Enunciado
Reproduce el tramo del texto seleccionado que va desde "Fue al ver Il" hasta "la palabra amatriciana?", sustituyendo "cenando" por "comiendo".

Fue al ver Il Divo, la cinematográfica biografía no autorizada de Giulio Andreotti. En ella, el siniestro político conservador, sosias en la peli del Nosferatu de Murnau, comparte un breve momento de genuina intimidad romántica con su mujer: El matrimonio está en casa una noche cualquiera, cenando en silencio. De repente, sin venir a cuento, Andreotti pregunta “¿sabes cuál es la etimología de amatriciana?” Su mujer tuerce el morro y, sin dejar de comer, le contesta que sí, que se lo ha contado un millón de veces. Los dos siguen cenando y no vuelven a mediar palabra. Menos de treinta segundos que ilustran con precisión toda una vida de rutinaria convivencia, el espacio en calma cercado por el torbellino de lo público. Un acierto narrativo, económico y eficaz, que deja, sin embargo, al espectador más curioso (o más friki, según se mire) con la duda: ¿De dónde viene la palabra amatriciana?

Datos de entrada

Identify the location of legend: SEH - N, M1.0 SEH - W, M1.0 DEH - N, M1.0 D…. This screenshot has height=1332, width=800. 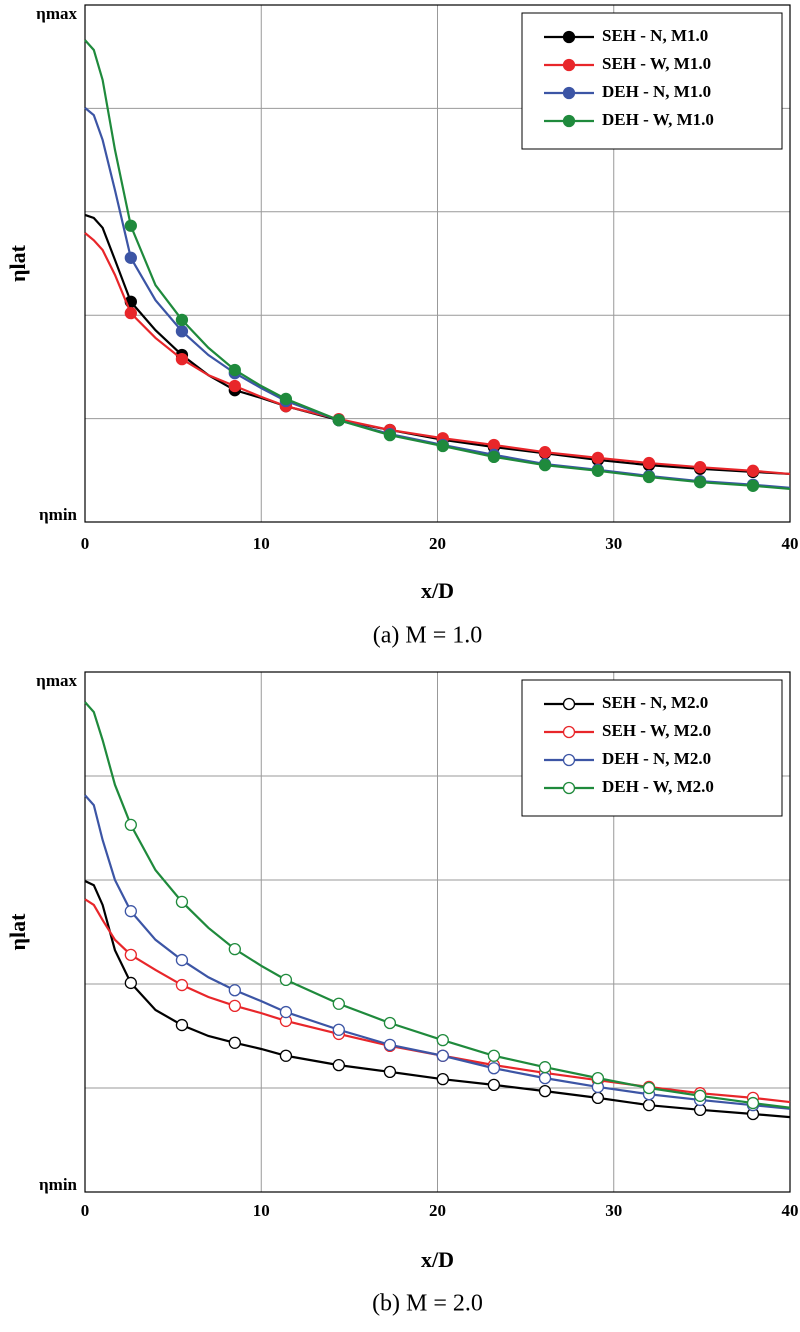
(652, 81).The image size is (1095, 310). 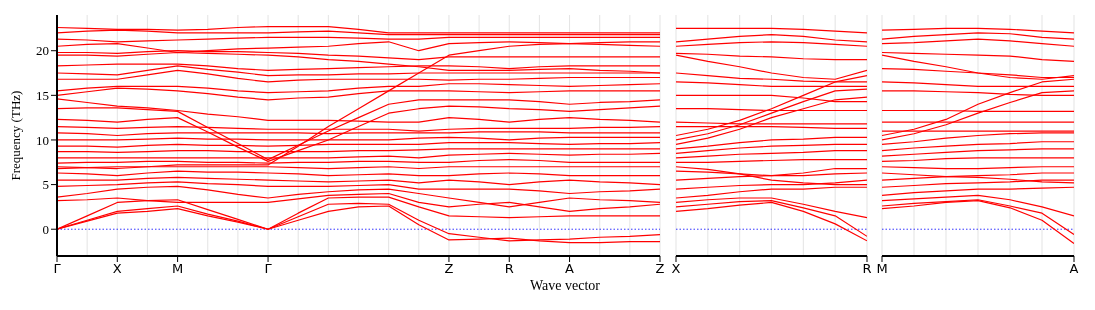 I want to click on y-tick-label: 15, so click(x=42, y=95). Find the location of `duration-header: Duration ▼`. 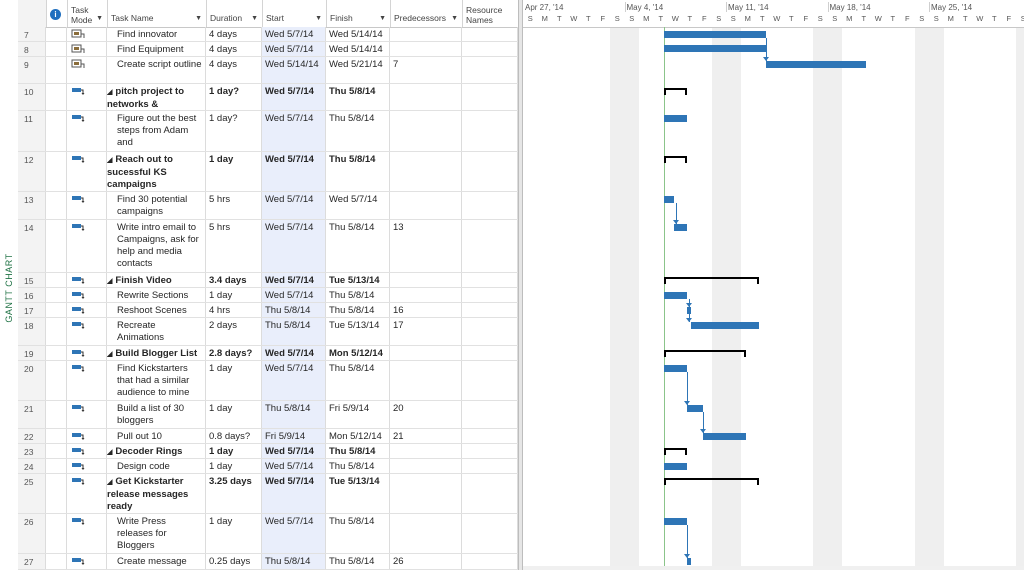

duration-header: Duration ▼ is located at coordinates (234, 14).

Solución
Fue al ver Il Divo, la cinematográfica biografía no autorizada de Giulio Andreotti. En ella, el siniestro político conservador, sosias en la peli del Nosferatu de Murnau, comparte un breve momento de genuina intimidad romántica con su mujer: El matrimonio está en casa una noche cualquiera, comiendo en silencio. De repente, sin venir a cuento, Andreotti pregunta “¿sabes cuál es la etimología de amatriciana?” Su mujer tuerce el morro y, sin dejar de comer, le contesta que sí, que se lo ha contado un millón de veces. Los dos siguen comiendo y no vuelven a mediar palabra. Menos de treinta segundos que ilustran con precisión toda una vida de rutinaria convivencia, el espacio en calma cercado por el torbellino de lo público. Un acierto narrativo, económico y eficaz, que deja, sin embargo, al espectador más curioso (o más friki, según se mire) con la duda: ¿De dónde viene la palabra amatriciana?